Instructions to follow |
When the line containing "Screen dimensions: 1491x685" is found in the data below, copy it and each line after it through the line containing "Task: Tap the SEVENELEVEN store icon", exactly and with no others.

Top of Information provided

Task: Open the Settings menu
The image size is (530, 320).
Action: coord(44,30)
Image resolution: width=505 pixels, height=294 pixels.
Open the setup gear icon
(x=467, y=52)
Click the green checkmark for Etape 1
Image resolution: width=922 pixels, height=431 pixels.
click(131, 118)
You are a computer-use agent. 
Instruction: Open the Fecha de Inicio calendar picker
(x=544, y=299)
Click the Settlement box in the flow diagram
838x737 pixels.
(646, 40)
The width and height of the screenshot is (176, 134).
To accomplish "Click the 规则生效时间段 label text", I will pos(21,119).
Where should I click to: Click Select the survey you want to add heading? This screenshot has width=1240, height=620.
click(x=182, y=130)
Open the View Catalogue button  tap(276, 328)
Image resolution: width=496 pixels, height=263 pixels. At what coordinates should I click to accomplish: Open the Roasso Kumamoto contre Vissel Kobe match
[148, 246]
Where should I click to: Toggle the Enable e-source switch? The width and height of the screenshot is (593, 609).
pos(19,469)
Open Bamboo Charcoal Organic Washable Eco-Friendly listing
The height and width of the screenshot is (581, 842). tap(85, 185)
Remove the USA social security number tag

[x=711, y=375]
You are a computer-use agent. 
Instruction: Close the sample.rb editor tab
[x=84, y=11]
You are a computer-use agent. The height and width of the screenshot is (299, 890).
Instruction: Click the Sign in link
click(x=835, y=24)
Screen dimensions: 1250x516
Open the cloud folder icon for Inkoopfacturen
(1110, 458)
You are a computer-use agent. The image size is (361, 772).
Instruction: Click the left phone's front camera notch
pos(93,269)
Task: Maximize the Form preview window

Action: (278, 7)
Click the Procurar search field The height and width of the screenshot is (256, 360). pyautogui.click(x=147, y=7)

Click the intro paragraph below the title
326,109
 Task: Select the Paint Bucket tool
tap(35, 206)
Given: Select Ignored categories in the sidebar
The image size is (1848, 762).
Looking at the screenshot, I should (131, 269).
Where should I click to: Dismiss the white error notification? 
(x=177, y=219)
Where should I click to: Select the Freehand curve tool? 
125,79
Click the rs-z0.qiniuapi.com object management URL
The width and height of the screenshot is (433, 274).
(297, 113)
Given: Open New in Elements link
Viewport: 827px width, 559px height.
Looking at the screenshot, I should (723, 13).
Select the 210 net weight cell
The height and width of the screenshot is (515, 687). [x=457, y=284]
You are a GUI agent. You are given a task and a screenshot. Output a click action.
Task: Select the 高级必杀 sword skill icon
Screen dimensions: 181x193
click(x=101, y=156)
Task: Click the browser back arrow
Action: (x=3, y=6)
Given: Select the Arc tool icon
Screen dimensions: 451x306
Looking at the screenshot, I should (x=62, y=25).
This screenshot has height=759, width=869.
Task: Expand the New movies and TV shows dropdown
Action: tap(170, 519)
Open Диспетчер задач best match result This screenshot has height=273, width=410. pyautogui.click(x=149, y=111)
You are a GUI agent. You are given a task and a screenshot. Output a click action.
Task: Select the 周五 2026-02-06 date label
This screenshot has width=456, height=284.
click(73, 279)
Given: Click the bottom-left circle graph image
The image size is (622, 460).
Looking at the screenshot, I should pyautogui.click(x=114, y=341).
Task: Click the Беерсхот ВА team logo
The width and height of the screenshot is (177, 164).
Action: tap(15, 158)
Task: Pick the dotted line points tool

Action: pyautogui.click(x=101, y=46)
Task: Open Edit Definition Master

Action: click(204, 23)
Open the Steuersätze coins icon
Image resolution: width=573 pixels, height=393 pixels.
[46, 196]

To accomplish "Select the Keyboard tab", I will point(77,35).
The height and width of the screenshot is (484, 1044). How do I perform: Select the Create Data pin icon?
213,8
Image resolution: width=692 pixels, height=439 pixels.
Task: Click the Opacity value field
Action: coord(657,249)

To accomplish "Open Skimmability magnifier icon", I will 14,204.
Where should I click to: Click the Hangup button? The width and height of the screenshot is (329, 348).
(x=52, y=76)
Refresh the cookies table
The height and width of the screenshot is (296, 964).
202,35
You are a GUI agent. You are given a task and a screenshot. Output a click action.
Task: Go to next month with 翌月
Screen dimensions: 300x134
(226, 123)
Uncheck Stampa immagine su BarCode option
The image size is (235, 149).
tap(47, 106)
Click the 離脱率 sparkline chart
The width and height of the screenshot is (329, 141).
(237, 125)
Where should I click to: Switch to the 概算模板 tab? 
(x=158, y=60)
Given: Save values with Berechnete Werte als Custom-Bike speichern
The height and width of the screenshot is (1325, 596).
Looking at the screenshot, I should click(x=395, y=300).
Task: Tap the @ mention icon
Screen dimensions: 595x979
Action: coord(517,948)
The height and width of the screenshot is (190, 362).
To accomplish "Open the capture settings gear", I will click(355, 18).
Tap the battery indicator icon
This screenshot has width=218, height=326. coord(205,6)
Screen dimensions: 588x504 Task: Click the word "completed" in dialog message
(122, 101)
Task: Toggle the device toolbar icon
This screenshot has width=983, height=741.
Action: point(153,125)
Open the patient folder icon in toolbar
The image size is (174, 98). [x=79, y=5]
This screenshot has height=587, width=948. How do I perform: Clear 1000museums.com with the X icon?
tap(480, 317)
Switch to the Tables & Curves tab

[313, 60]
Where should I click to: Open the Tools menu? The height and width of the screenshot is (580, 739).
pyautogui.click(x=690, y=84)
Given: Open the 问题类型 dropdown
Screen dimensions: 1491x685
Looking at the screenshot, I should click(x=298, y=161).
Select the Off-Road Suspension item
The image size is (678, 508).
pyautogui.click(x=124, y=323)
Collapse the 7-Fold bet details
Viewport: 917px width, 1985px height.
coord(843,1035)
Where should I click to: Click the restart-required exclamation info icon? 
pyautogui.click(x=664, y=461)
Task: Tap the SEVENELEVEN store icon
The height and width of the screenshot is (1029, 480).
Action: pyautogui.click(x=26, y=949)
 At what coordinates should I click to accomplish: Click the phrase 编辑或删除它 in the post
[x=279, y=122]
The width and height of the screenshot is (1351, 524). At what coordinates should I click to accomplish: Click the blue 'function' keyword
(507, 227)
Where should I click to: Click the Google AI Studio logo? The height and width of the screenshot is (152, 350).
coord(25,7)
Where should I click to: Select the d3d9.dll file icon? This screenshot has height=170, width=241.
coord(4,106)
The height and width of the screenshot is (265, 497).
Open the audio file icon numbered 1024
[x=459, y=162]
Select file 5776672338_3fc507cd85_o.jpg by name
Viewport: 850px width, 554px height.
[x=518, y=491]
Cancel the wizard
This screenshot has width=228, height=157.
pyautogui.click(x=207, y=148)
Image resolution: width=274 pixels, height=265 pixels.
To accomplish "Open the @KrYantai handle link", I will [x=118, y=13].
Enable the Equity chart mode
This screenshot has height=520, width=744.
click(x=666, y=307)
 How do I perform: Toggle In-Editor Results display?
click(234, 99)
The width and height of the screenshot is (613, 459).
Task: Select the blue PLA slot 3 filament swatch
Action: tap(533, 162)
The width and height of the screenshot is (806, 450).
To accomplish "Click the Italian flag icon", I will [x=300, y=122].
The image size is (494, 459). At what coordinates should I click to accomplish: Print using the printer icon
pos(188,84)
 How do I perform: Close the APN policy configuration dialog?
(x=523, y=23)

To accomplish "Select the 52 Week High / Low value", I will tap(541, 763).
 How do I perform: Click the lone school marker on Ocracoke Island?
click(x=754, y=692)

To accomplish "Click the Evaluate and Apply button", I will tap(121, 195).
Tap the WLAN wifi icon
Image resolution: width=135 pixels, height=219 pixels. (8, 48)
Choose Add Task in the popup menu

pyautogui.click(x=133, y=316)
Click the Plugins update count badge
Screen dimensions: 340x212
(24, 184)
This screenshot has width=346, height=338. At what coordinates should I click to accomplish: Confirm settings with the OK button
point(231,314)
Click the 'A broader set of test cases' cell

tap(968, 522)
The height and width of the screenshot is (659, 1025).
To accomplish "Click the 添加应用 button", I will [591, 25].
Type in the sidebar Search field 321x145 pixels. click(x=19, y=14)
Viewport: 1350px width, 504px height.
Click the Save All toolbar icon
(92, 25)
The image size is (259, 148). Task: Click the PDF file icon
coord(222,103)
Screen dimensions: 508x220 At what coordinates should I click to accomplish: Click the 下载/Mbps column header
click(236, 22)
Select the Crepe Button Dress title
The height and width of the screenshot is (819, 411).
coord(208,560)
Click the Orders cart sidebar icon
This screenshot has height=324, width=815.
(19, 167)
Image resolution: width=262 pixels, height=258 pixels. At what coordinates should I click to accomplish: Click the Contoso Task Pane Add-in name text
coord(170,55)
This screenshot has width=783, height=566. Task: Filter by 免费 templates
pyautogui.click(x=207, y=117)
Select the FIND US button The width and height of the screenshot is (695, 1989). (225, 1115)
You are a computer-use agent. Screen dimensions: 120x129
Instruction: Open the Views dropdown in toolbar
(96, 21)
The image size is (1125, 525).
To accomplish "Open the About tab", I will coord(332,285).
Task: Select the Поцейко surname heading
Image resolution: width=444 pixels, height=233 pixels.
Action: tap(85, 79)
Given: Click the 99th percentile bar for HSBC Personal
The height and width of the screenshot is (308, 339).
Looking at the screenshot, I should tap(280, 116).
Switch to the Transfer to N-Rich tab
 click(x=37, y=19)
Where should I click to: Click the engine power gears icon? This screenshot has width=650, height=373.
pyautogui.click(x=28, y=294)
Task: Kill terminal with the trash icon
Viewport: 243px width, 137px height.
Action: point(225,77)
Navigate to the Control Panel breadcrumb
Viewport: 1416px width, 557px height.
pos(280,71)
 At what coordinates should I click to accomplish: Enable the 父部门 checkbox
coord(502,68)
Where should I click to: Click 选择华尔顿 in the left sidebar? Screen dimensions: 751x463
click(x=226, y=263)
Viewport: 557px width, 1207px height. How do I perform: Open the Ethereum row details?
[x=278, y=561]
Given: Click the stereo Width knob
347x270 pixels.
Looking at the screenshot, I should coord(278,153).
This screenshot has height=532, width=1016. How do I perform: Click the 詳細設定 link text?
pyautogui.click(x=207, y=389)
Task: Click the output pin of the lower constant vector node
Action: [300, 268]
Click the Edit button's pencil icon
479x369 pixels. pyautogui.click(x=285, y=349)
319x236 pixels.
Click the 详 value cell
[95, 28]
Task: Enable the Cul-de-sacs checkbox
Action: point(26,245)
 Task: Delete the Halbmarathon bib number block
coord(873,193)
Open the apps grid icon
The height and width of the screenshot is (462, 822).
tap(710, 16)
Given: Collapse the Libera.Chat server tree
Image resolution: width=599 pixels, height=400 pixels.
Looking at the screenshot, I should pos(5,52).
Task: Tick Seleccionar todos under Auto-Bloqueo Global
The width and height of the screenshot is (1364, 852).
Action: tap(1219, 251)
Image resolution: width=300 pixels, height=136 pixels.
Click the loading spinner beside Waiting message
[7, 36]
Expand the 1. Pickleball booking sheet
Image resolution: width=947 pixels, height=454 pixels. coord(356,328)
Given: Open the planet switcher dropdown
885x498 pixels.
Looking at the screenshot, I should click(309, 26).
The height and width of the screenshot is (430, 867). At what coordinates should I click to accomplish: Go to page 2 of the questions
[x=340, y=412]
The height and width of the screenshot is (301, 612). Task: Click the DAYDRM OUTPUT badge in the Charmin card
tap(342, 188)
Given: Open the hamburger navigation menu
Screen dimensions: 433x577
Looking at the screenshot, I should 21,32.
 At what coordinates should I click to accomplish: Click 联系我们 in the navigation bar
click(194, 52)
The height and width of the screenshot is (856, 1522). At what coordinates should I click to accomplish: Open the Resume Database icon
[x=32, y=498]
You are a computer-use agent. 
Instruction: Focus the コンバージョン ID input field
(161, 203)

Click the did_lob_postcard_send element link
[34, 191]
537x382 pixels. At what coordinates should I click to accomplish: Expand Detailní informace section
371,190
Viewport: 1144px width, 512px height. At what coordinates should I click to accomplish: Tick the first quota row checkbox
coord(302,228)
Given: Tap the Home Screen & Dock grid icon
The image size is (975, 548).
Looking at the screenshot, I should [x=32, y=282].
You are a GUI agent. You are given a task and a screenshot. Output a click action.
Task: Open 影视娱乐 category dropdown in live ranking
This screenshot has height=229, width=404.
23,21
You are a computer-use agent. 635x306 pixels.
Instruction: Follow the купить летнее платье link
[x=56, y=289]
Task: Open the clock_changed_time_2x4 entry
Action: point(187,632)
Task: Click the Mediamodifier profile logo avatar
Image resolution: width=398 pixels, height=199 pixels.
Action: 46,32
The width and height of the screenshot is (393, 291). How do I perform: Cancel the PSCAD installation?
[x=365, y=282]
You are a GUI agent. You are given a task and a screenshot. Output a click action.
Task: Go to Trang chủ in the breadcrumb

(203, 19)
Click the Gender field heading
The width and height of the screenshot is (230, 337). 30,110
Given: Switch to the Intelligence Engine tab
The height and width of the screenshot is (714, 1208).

Bottom of Information provided

Answer area |
Screen dimensions: 1491x685
Looking at the screenshot, I should click(x=298, y=161).
Select the Off-Road Suspension item
The image size is (678, 508).
pyautogui.click(x=124, y=323)
Collapse the 7-Fold bet details
Viewport: 917px width, 1985px height.
coord(843,1035)
Where should I click to: Click the restart-required exclamation info icon? 
pyautogui.click(x=664, y=461)
Task: Tap the SEVENELEVEN store icon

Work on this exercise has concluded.